Please output the section of the listing below that opens with the line containing "You are a GUI" and closes with the line containing "Screen dimensions: 600x600", exactly and with nothing else.

Excerpted data |
────────────────
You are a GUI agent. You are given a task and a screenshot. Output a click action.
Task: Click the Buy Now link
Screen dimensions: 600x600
────────────────
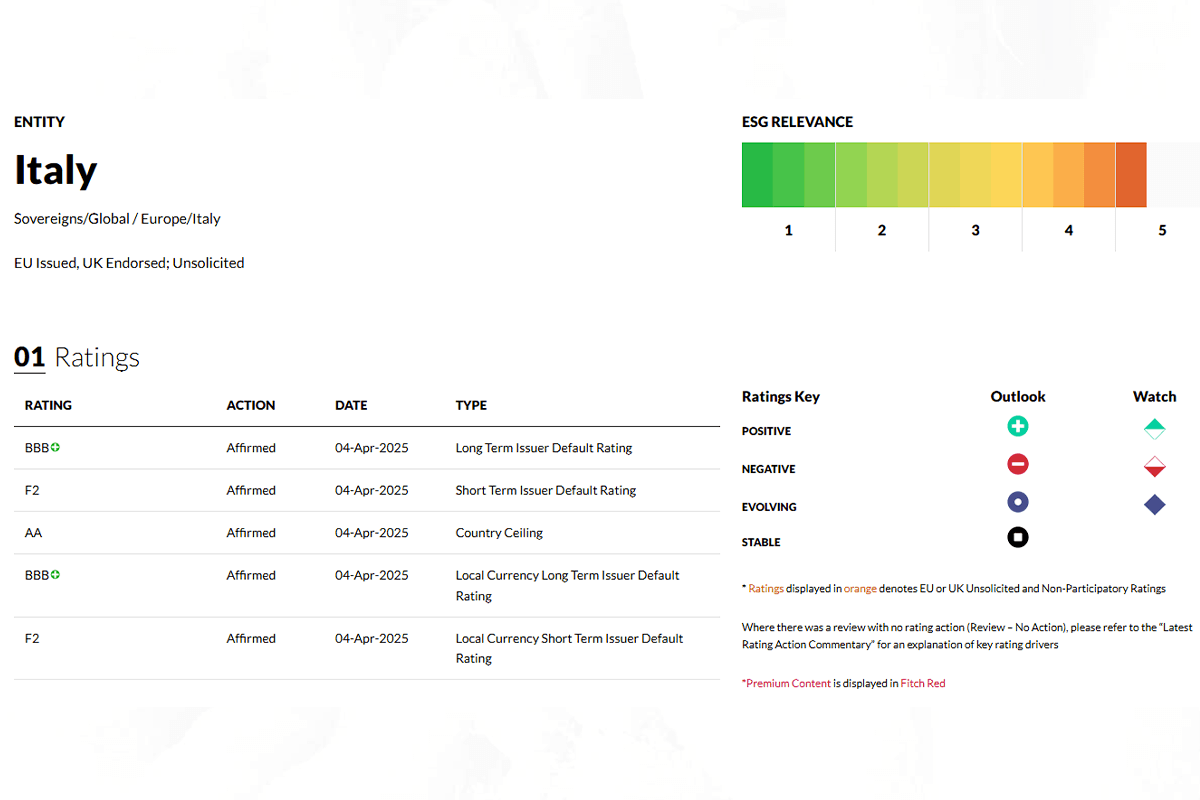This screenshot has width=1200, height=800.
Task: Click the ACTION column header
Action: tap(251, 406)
────────────────
Worked solution |
You are a GUI agent. You are given a task and a screenshot. Output a click action.
Task: Click the Buy Now link
Screen dimensions: 600x600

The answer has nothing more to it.